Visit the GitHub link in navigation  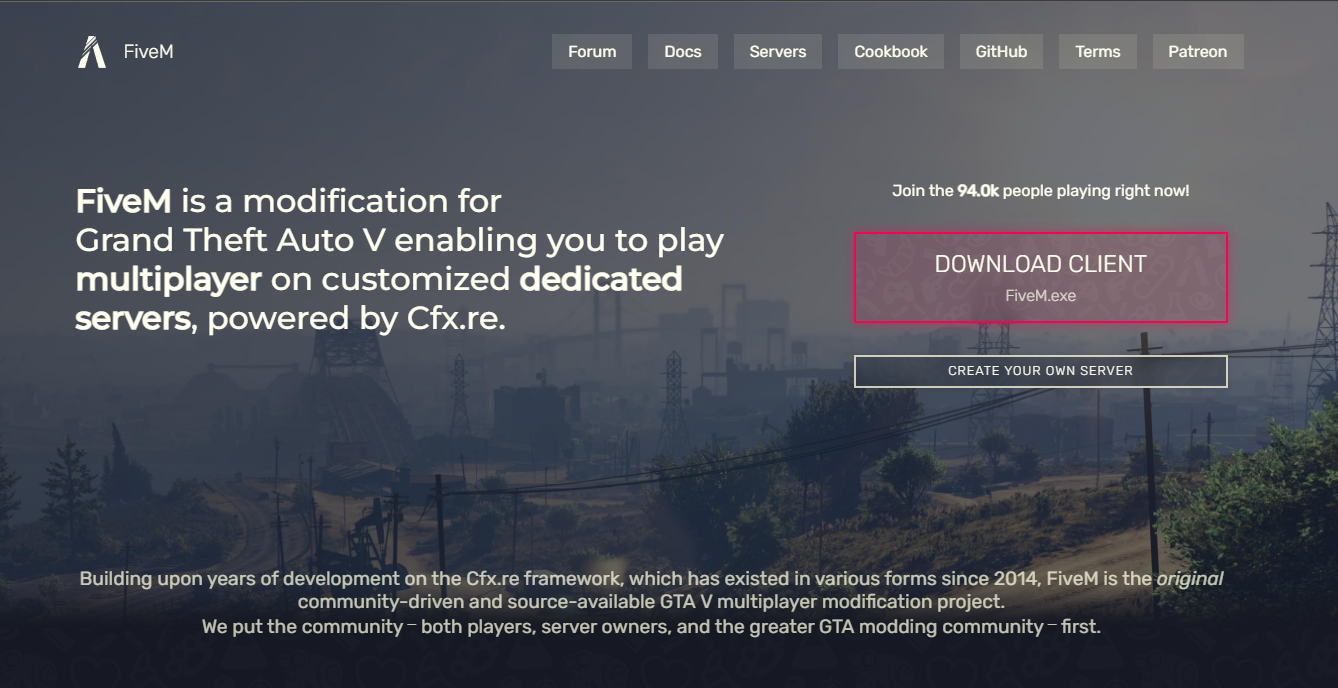pos(1001,52)
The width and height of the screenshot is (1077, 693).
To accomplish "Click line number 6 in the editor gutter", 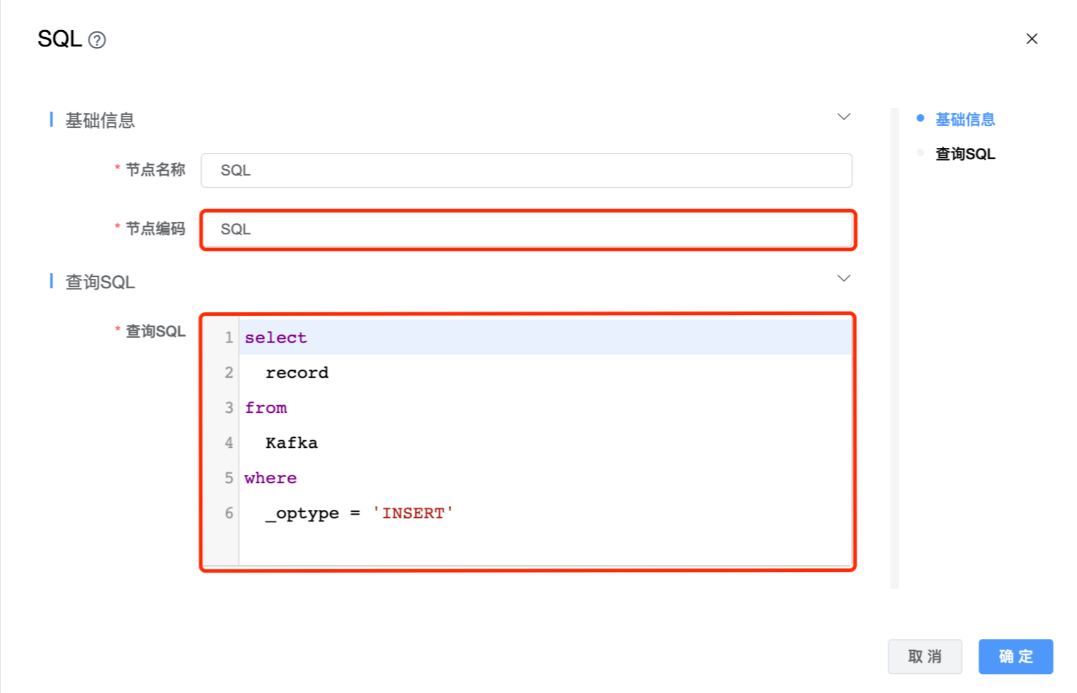I will coord(229,513).
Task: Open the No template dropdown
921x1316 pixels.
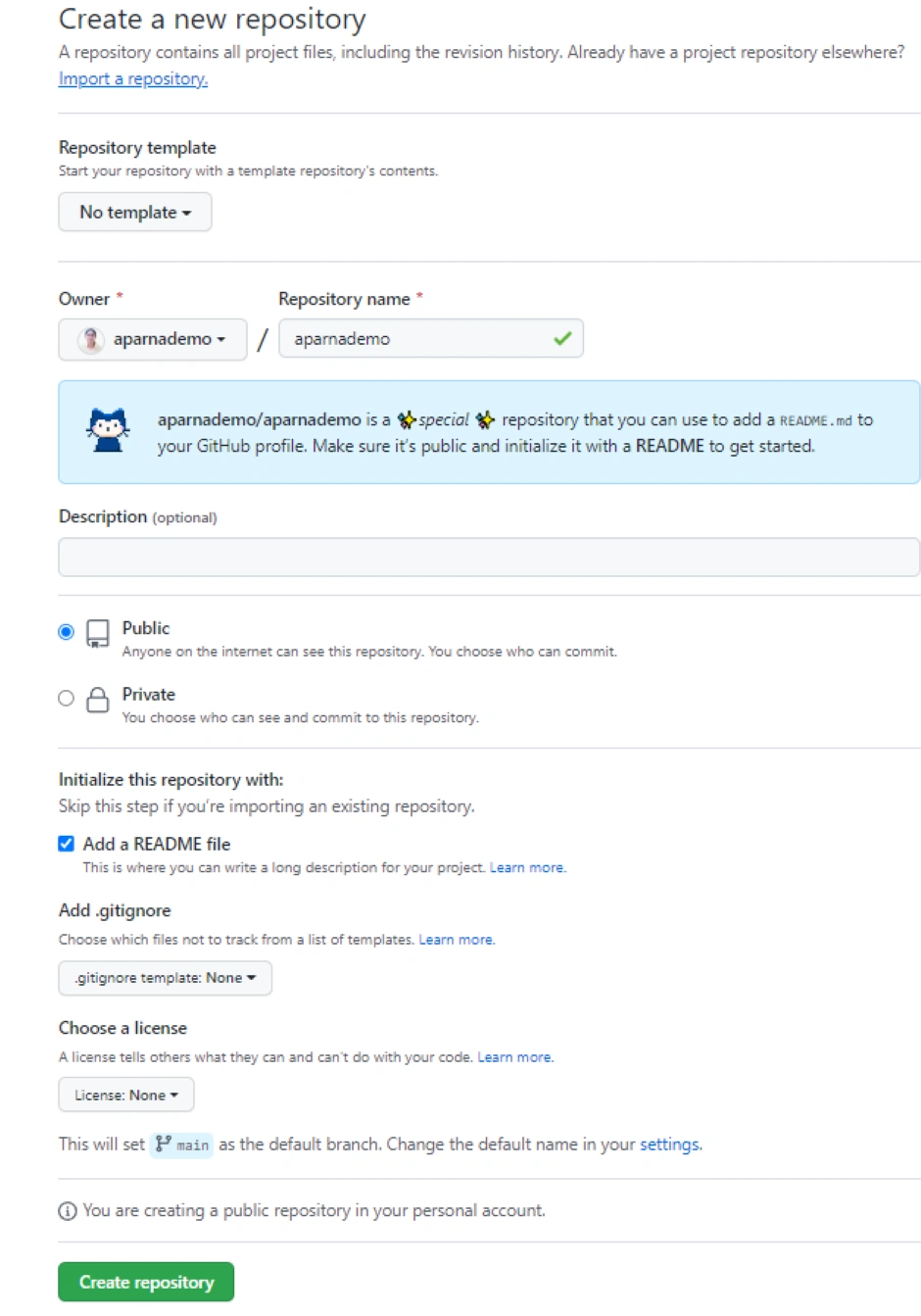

****************

◆ YOUR INSTRUCTIONS: Set down the lines of the entries above exactly, from the line that contains "Task: Open the No template dropdown" through the end of the entries, leaving out the pictures.

◆ SOLUTION FOR THIS PROBLEM:
Task: Open the No template dropdown
921x1316 pixels.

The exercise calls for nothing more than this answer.